Inclusion Criteria:

1. Recipient of a first renal allograft from a single haplotypematched or greater living
related donor. Also acceptable as a kidney donor is a second degree relative with an
HLA antigen type that is consistent with a single haplotype match with the recipient.

2. Demonstration of absence of anti-HLA antibodies using solid phase micro particle
technology (by Luminex® phenotype panel or Luminex single antigen bead test)
performed 7 days or less prior to the first dose of rituximab, as assessed by local
laboratories. A flow cytometry PRA may be performed in addition to the above, but is
not required. If performed, the flow cytometry PRA results should be documented
separately on the eCRF.

3. No evidence of anti-HLA antibodies in current or past sera. If an investigator feels
that a potential study participant, despite having evidence of anti-HLA antibodies in
past sera, should be considered for eligibility, then the investigator must request
that the candidate's data is reviewed by the adjudication committee.

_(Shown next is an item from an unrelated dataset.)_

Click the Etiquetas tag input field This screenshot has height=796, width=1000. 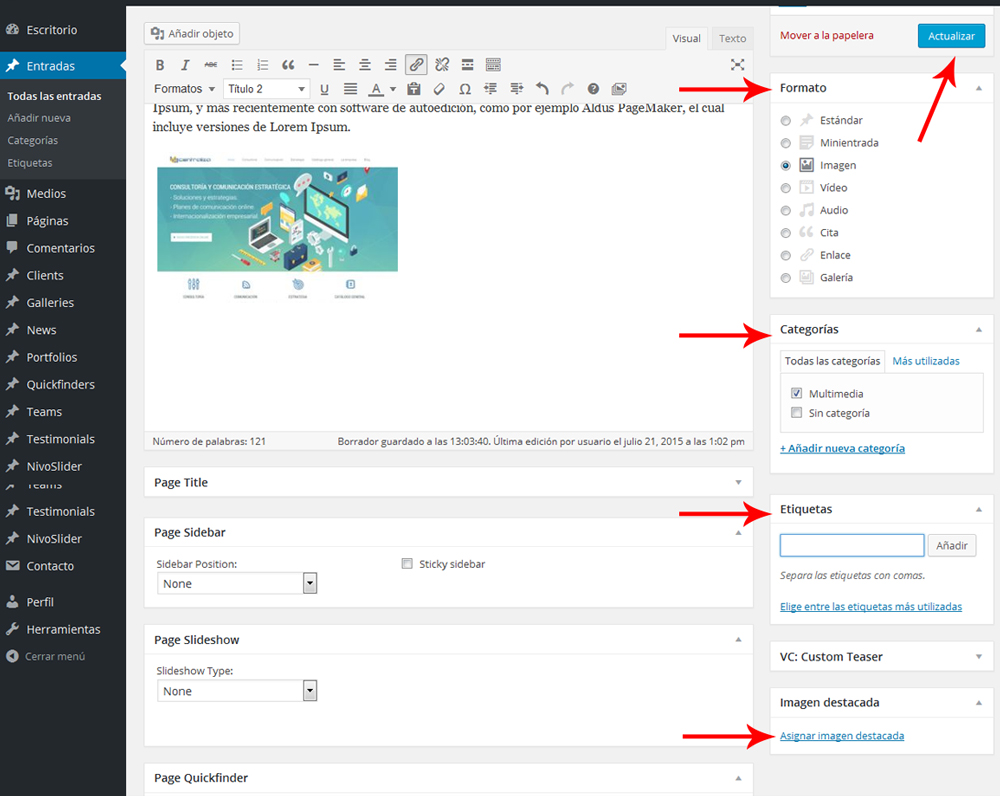click(851, 545)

4. Negative T and B cell flow crossmatches with the designated donor performed 7 days or
less prior to the first dose of rituximab, as assessed by local laboratories. If one
or more of the crossmatches is positive, the participant will be considered a screen
failure unless combined results of antibody and cross match testing implicate a
non-HLA antibody as the cause of the positive flow crossmatch. In this case, the
Protocol Chair must approve the participant as a screening success after consultation
with the local HLA Laboratory Director.

5. Single-organ recipients (kidney only).

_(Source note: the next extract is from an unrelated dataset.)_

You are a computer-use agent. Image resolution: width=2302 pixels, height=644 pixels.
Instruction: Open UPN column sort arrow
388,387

6. Serologic evidence of prior exposure to Epstein-Barr virus (EBV).

7. For women of childbearing potential: a negative serum or urine pregnancy test with
sensitivity less than 50 mIU/m within 72 hours before the start of study medication.

8. Use of FDA-approved methods of contraception (those with less than a 5% failure rate)
or abstinence by all transplanted participants from the time that study treatment
begins until 104 weeks (24 months) after renal transplantation.

9. Ability to receive oral medication.

10. Ability to understand and provide informed consent. Kidney donors must meet all of
the following criteria to be eligible to participate in this study:

11. Age no greater than 65 years.

12. Ability to understand and provide informed consent.

Exclusion Criteria:

1. History of cancer within the last 5 years, except for nonmelanoma skin cell cancers
cured by local resection and cervical carcinoma in situ.

2. Women who are breastfeeding.

3. Uncontrolled hyperlipidemia (total serum cholesterol more than 300 mg/dL or
triglycerides more than 400 mg/dL).

4. Platelet count less than 100,000/μL at the screening visit.

5. Positive serology for HIV-1, hepatitis C virus, hepatitis B surface antigen, or
hepatitis B core antigen. Positive serologies for HCV or HBV must be confirmed by HCV
or HBV PCR respectively; as assessed by central laboratory assessments.

6. Active TB within 3 years of enrollment regardless of treatment history for TB.
Participants with a known positive purified protein derivative (PPD) or positive
QuantiFERON® (QFT) assay will not be eligible for the study unless they have
completed treatment for latent TB and have a negative chest x-ray. PPD or QFT testing
done within 52 weeks before transplant is acceptable as long as there is
documentation of the results. Prior recipients of a Bacille Calmette-Guérin (BCG)
vaccination are not exempt.

7. Underlying renal disease with a high risk of disease recurrence in the transplanted
kidney, including focal segmental glomerulosclerosis, type I or II
membranoproliferative glomerulonephritis and hemolytic-uremic syndrome/thrombotic
thrombocytopenic purpura.

8. The presence of any medical condition that the investigator deems incompatible with
participation in the trial.

9. Known sensitivity to ATG, rituximab, tacrolimus, MMF, sirolimus, or corticosteroids.

10. Current use of systemic corticosteroids or antibody-based therapies (e.g.,
infliximab, adalimumab, or etanercept).

11. Use of investigational drug, other than the study medications specified by the
protocol, within 30 days of transplantation.

12. Receipt of a live vaccine within 30 days of transplantation.